Nuit Regular says that for years now she’s been obsessed with learning the techniques behind Royal Thai cooking: delicate, beautifully presented dishes painstakingly prepared (seeds removed from fruits and veggies, bones removed from fish) using the freshest of ingredients. “It’s such an intricate, delicate cuisine that was going extinct,” Regular says. “When I was growing, up there were no schools teaching it and it was too time-consuming for most restaurants to prepare, so the cuisine was being abandoned.” So she spent some time during a visit to her home country learning Royal Thai techniques. There are only four traditional Royal Thai dishes on offer, but Regular has taken the same attention to presentation and applied that to the rest of the menu, which includes dishes from all over Thailand.

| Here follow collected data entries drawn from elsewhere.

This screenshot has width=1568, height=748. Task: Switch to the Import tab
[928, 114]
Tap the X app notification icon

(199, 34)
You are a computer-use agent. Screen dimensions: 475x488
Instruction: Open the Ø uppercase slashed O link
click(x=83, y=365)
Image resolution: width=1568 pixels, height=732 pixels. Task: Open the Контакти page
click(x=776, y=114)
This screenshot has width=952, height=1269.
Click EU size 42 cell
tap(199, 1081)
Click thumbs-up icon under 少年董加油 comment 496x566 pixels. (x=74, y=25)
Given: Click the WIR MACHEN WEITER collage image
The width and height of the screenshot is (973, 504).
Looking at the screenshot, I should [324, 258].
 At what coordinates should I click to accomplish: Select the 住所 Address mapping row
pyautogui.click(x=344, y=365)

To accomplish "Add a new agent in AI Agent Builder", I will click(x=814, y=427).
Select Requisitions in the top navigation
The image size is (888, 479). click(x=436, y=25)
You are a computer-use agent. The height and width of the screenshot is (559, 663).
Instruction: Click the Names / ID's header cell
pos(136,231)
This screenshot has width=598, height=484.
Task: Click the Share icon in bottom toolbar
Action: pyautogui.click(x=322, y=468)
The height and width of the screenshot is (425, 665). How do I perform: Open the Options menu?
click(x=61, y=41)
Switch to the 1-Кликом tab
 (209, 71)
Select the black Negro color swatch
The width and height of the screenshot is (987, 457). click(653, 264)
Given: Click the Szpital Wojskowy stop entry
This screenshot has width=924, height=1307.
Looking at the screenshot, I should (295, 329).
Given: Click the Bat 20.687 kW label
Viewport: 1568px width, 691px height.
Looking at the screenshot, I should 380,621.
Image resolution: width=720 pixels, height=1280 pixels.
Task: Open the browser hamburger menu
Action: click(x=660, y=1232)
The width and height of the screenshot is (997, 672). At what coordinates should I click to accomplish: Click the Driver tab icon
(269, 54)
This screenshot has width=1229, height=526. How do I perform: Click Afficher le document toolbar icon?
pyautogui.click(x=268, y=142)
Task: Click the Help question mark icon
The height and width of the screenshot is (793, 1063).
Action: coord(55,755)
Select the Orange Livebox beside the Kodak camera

Root vegetable chips (sweet potato, taro, squash) with tom yum spices. $9.

 

A classic Royal Thai spread. From left to right: thoong thong, a deep-fried parcel filled with chicken and shrimp; rhoom, an egg net parcel filled with chicken; chor ladda, a flower-shaped dumpling made from butterfly pea-dyed jasmine rice and topped with crispy Thai garlic; and mha hor, pickled turnip carved into a pineapple flower and stuffed with coconut and peanut paste. $12.

 

Left to right: stir-fried angled gourd with garlic and Thai basil ($10); and yum tua plu, another traditional Royal Thai plate of wing beans with chili shrimp paste, toasted coconut, peanut and soft-boiled egg ($15).

 

Khao yum, originally a southern dish, gets a royal makeover here. Served in a golden bowl, it’s centred around gem-coloured rice pyramids (dyed with beets, turmeric and butterfly pea flowers). The multi-ingredient dish is made with long beans, lemongrass, sawtooth coriander, lime leaves, cucumber, toasted coconut, pomelo, fried chilies, sunflower sprouts, edible flowers and white turmeric imported from Thailand. $24.

 

Mieng pla is a traditional northern plate of a whole, sea salt-crusted sea bream stuffed with aromatics and grilled for 17 minutes. The fish is deboned at the table and served with Thai kale leaves. The kale gets the Royal Thai treatment with a heap of garnishes: Thai garlic, Thai basil, finger mint, peanut, ginger, shallot and lime. $32.

 

Nuit and Jeff Regular.
The drinks

“Chardonnay is the most basic grape we have,” explains bar manager Emily Robertson. Her international wine card stops in the Azores for a volcanic rosé and includes some esoteric varietals like Albariño from northeast Spain. The cocktail program sticks to the classics (negronis, paper planes) but with Thai garnishes.

Thai iced teas (left to right): matoom (boiled, grilled and dried quince), ka jiab (hibiscus), and pandan topped with butterfly pea flower. $6.

 

The YYZ–BKK (a paper plane variant made with Amaro Montenegro, Maker’s Mark and Aperol) is garnished with a tiny paper airplane folded out of a Thai fortune. $15.

 

The Colada is made from real coconut cream, Bacardi and Galliano. It’s topped with edible flowers. $15.

 

The bourbon sour comes rimmed with lilac sugar. $14.

 

This super boozy negroni is made with Dillons gin, Campari and Dolin vermouth. It’s garnished with a lime leaf and an orange rind rose. $16.
The space

The 35-seat room is decorated to look like the gorgeous high school Nuit attended in Phrae, Thailand. She was keen for designer Katherine Gudov to capture some of the subdued opulence of the colonially influenced mansions in her hometown—this translated into marble floors, stained glass shutters, glimmering gold accents and a collection of framed Thai Royal Family photographs. Lush potted plants add some extra tropical breeziness to the space.